=== Records shown ===

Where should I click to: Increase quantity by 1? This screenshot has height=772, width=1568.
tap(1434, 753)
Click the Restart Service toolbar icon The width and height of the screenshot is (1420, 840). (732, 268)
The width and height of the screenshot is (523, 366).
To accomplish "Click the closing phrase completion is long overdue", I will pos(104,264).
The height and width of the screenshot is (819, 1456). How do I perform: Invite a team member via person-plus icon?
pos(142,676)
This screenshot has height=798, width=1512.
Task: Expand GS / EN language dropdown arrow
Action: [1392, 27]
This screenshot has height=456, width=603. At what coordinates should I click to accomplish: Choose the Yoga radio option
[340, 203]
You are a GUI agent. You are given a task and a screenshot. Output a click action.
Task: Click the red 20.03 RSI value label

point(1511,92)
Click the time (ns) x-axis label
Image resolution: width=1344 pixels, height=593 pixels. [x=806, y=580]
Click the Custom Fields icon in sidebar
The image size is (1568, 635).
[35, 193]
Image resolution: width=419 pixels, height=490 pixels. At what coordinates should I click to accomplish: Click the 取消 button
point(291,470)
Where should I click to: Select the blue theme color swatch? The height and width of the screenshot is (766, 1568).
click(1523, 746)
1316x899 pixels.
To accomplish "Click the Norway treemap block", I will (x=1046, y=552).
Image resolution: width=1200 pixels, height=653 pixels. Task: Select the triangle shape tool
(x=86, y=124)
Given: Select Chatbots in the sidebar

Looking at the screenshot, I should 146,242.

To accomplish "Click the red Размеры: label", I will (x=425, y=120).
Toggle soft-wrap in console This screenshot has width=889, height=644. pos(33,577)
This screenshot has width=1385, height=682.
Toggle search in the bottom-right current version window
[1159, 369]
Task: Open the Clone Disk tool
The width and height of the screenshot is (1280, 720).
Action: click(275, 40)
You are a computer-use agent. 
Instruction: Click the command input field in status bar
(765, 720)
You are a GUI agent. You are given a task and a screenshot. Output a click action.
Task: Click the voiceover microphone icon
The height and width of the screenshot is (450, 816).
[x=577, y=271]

===

[Task]
Reproduce every line of the data above without changing a single character.

[Expected answer]
Where should I click to: Increase quantity by 1? This screenshot has height=772, width=1568.
tap(1434, 753)
Click the Restart Service toolbar icon The width and height of the screenshot is (1420, 840). (732, 268)
The width and height of the screenshot is (523, 366).
To accomplish "Click the closing phrase completion is long overdue", I will pos(104,264).
The height and width of the screenshot is (819, 1456). How do I perform: Invite a team member via person-plus icon?
pos(142,676)
This screenshot has height=798, width=1512.
Task: Expand GS / EN language dropdown arrow
Action: [1392, 27]
This screenshot has height=456, width=603. At what coordinates should I click to accomplish: Choose the Yoga radio option
[340, 203]
You are a GUI agent. You are given a task and a screenshot. Output a click action.
Task: Click the red 20.03 RSI value label

point(1511,92)
Click the time (ns) x-axis label
Image resolution: width=1344 pixels, height=593 pixels. [x=806, y=580]
Click the Custom Fields icon in sidebar
The image size is (1568, 635).
[35, 193]
Image resolution: width=419 pixels, height=490 pixels. At what coordinates should I click to accomplish: Click the 取消 button
point(291,470)
Where should I click to: Select the blue theme color swatch? The height and width of the screenshot is (766, 1568).
click(1523, 746)
1316x899 pixels.
To accomplish "Click the Norway treemap block", I will (x=1046, y=552).
Image resolution: width=1200 pixels, height=653 pixels. Task: Select the triangle shape tool
(x=86, y=124)
Given: Select Chatbots in the sidebar

Looking at the screenshot, I should 146,242.

To accomplish "Click the red Размеры: label", I will (x=425, y=120).
Toggle soft-wrap in console This screenshot has width=889, height=644. pos(33,577)
This screenshot has width=1385, height=682.
Toggle search in the bottom-right current version window
[1159, 369]
Task: Open the Clone Disk tool
The width and height of the screenshot is (1280, 720).
Action: click(275, 40)
You are a computer-use agent. 
Instruction: Click the command input field in status bar
(765, 720)
You are a GUI agent. You are given a task and a screenshot. Output a click action.
Task: Click the voiceover microphone icon
The height and width of the screenshot is (450, 816).
[x=577, y=271]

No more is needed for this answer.